Nidhin ThomasTanmoy SanyalPer GreisenKristine DeiblerPublished in: ACS omega (2024)
To address the challenges of short half-life, immunogenicity, and nonspecific distribution, chemical modifications of peptide and protein-based drugs have emerged as a versatile strategy for improving their therapeutic efficacy. One such modification involves the derivatization of peptides and proteins with fatty acids, which can protract their half-life, modify their biodistribution, and potentially enable targeted delivery to specific tissues or disease sites of interest. However, the present strategies for the synthesis of such synthetically modified biologics require numerous rounds of experimental testing and often yield unstable, inactive, or heterogeneous products.
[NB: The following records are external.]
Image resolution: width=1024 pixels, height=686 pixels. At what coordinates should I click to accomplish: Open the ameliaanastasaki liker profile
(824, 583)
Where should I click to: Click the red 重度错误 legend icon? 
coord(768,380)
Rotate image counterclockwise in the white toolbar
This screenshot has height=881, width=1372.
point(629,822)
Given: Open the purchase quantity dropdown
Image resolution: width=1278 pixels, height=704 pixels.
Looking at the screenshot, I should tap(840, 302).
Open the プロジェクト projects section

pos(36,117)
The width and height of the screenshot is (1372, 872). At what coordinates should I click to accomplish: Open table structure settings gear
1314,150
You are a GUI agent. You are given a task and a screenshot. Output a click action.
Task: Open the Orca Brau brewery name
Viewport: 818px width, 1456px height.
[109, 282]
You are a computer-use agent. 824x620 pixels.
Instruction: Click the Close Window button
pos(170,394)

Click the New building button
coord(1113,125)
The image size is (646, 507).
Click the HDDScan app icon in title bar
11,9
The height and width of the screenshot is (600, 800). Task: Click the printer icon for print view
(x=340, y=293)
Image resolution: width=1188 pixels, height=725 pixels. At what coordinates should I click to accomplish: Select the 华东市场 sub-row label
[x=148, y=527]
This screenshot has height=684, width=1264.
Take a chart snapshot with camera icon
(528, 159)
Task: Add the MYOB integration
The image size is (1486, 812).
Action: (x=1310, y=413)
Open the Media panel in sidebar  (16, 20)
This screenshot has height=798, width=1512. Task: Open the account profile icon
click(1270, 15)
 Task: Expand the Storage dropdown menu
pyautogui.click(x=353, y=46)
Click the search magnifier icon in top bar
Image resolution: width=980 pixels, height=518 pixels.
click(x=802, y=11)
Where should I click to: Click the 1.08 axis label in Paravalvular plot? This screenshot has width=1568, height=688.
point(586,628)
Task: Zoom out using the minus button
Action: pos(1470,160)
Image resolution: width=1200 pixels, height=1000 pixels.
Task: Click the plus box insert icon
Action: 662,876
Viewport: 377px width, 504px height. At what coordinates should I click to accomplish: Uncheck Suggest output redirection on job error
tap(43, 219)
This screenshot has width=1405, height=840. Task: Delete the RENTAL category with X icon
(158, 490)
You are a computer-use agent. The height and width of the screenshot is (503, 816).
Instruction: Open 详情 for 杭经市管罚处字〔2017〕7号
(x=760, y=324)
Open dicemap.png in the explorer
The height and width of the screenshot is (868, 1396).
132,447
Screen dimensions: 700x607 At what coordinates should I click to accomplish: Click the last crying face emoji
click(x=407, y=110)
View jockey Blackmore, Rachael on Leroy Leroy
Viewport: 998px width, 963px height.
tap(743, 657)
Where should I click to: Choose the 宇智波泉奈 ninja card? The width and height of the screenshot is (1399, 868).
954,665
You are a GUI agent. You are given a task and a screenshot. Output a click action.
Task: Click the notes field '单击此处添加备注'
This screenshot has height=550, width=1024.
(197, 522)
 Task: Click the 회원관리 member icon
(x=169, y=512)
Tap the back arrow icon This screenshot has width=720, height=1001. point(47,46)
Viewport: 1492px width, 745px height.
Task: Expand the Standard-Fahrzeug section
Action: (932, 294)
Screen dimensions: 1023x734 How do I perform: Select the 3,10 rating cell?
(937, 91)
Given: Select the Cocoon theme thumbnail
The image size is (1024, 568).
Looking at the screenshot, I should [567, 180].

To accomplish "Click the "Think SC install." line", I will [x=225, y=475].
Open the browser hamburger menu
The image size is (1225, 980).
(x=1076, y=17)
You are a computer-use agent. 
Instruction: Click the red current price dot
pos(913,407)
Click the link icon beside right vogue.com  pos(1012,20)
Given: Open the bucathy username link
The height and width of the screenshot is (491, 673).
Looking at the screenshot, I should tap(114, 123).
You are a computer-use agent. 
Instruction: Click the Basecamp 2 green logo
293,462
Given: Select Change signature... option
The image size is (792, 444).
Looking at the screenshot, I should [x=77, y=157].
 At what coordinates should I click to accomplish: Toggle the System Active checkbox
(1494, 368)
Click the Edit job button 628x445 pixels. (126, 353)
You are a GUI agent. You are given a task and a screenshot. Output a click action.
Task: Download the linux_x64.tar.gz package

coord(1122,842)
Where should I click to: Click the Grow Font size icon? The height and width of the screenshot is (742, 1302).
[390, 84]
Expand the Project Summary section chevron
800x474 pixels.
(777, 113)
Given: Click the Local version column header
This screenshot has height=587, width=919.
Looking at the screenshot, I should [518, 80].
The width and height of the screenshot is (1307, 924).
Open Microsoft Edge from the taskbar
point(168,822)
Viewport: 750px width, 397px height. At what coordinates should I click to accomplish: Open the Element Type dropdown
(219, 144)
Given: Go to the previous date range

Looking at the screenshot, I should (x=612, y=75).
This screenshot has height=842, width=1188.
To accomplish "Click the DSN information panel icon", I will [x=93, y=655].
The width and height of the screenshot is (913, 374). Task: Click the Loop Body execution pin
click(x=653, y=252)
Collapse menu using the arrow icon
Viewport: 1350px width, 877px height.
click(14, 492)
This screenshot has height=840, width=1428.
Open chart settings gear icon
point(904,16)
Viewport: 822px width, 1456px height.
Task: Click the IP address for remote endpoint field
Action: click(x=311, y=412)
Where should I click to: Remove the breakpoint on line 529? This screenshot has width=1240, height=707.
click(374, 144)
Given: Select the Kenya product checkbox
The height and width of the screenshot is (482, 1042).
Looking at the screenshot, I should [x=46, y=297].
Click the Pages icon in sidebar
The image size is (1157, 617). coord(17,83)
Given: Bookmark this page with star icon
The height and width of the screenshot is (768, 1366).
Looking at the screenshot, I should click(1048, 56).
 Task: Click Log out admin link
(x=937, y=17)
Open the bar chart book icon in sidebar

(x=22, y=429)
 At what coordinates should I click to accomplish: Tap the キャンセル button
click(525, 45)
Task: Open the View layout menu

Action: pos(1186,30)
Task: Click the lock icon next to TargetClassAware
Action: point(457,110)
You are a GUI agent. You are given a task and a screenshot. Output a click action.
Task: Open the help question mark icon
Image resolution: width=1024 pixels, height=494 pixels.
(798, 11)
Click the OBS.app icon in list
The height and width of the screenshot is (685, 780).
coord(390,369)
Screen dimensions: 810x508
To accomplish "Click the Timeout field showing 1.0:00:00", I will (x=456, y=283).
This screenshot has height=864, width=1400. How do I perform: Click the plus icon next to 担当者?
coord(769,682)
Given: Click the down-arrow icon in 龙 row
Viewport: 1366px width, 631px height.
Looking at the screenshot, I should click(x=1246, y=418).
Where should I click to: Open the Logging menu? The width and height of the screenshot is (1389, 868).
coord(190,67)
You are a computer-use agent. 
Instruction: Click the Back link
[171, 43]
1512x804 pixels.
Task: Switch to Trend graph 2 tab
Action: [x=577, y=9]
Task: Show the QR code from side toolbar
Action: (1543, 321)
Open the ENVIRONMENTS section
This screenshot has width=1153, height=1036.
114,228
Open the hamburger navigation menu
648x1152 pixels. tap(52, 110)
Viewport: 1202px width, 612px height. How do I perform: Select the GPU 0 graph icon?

To address the inefficiencies in designing modified biologics, we developed a hybrid computational workflow that integrates RosettaMatch from the Rosetta suite of protein modeling tools with molecular dynamics (MD) simulations. This approach not only reduces the number of amino acid positions that need to be experimentally tested by targeting only the most promising candidates for modification but also expedites the design of chemically modified biologics with the desired properties, ensuring a rapid and cost-effective development cycle. Although we demonstrate the utility of our method on a peptide therapeutic, GLP-1, with different fatty acid derivatizations, this straightforward approach has the potential to streamline the design process of a diverse range of chemically modified therapeutics, enabling tailored enhancements to their pharmacokinetic properties.